◆ What is being asked: The reply must return each line of the data exactly.

____ Data for processing

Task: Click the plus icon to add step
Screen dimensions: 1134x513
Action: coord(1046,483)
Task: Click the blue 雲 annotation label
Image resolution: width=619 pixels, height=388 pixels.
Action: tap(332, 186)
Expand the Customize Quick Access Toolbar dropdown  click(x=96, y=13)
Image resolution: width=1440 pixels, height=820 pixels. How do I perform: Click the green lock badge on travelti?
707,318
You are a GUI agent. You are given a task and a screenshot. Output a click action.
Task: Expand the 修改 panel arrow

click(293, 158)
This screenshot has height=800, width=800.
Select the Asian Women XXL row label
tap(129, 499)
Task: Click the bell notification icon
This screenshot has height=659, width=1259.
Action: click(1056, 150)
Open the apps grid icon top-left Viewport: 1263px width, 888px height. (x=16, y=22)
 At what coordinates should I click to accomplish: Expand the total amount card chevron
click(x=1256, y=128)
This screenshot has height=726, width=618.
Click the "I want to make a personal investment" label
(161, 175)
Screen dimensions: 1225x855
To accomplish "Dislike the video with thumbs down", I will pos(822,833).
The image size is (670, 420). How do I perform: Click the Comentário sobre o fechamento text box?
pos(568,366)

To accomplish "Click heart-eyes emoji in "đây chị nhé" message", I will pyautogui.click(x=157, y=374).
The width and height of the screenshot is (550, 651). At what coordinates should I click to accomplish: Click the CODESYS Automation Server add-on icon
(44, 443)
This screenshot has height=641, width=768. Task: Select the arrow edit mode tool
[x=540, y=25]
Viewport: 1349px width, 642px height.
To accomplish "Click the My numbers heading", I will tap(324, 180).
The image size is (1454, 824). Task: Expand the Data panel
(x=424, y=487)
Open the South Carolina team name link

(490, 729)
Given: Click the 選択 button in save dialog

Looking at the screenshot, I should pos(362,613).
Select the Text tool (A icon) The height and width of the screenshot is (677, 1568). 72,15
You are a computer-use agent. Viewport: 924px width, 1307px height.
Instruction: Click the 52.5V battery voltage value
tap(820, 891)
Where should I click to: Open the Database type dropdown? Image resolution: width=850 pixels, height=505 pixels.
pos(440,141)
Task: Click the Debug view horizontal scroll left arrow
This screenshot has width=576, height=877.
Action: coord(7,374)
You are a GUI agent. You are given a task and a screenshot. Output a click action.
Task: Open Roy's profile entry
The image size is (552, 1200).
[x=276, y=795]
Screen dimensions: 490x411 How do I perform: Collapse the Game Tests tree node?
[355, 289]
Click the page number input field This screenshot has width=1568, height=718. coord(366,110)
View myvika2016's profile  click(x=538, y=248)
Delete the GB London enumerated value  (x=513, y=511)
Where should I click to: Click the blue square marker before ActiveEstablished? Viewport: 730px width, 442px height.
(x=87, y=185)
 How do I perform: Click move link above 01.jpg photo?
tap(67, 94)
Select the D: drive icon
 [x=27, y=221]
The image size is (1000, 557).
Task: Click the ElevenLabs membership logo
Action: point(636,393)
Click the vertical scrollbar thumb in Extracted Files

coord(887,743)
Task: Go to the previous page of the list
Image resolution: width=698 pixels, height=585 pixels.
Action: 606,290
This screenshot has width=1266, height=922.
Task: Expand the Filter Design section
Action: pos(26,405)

________

◆ Your response:
Task: Click the plus icon to add step
Screen dimensions: 1134x513
Action: coord(1046,483)
Task: Click the blue 雲 annotation label
Image resolution: width=619 pixels, height=388 pixels.
Action: tap(332, 186)
Expand the Customize Quick Access Toolbar dropdown  click(x=96, y=13)
Image resolution: width=1440 pixels, height=820 pixels. How do I perform: Click the green lock badge on travelti?
707,318
You are a GUI agent. You are given a task and a screenshot. Output a click action.
Task: Expand the 修改 panel arrow

click(293, 158)
This screenshot has height=800, width=800.
Select the Asian Women XXL row label
tap(129, 499)
Task: Click the bell notification icon
This screenshot has height=659, width=1259.
Action: click(1056, 150)
Open the apps grid icon top-left Viewport: 1263px width, 888px height. (x=16, y=22)
 At what coordinates should I click to accomplish: Expand the total amount card chevron
click(x=1256, y=128)
This screenshot has height=726, width=618.
Click the "I want to make a personal investment" label
(161, 175)
Screen dimensions: 1225x855
To accomplish "Dislike the video with thumbs down", I will pos(822,833).
The image size is (670, 420). How do I perform: Click the Comentário sobre o fechamento text box?
pos(568,366)

To accomplish "Click heart-eyes emoji in "đây chị nhé" message", I will pyautogui.click(x=157, y=374).
The width and height of the screenshot is (550, 651). At what coordinates should I click to accomplish: Click the CODESYS Automation Server add-on icon
(44, 443)
This screenshot has height=641, width=768. Task: Select the arrow edit mode tool
[x=540, y=25]
Viewport: 1349px width, 642px height.
To accomplish "Click the My numbers heading", I will tap(324, 180).
The image size is (1454, 824). Task: Expand the Data panel
(x=424, y=487)
Open the South Carolina team name link

(490, 729)
Given: Click the 選択 button in save dialog

Looking at the screenshot, I should pos(362,613).
Select the Text tool (A icon) The height and width of the screenshot is (677, 1568). 72,15
You are a computer-use agent. Viewport: 924px width, 1307px height.
Instruction: Click the 52.5V battery voltage value
tap(820, 891)
Where should I click to: Open the Database type dropdown? Image resolution: width=850 pixels, height=505 pixels.
pos(440,141)
Task: Click the Debug view horizontal scroll left arrow
This screenshot has width=576, height=877.
Action: coord(7,374)
You are a GUI agent. You are given a task and a screenshot. Output a click action.
Task: Open Roy's profile entry
The image size is (552, 1200).
[x=276, y=795]
Screen dimensions: 490x411 How do I perform: Collapse the Game Tests tree node?
[355, 289]
Click the page number input field This screenshot has width=1568, height=718. coord(366,110)
View myvika2016's profile  click(x=538, y=248)
Delete the GB London enumerated value  (x=513, y=511)
Where should I click to: Click the blue square marker before ActiveEstablished? Viewport: 730px width, 442px height.
(x=87, y=185)
 How do I perform: Click move link above 01.jpg photo?
tap(67, 94)
Select the D: drive icon
 [x=27, y=221]
The image size is (1000, 557).
Task: Click the ElevenLabs membership logo
Action: point(636,393)
Click the vertical scrollbar thumb in Extracted Files

coord(887,743)
Task: Go to the previous page of the list
Image resolution: width=698 pixels, height=585 pixels.
Action: 606,290
This screenshot has width=1266, height=922.
Task: Expand the Filter Design section
Action: pos(26,405)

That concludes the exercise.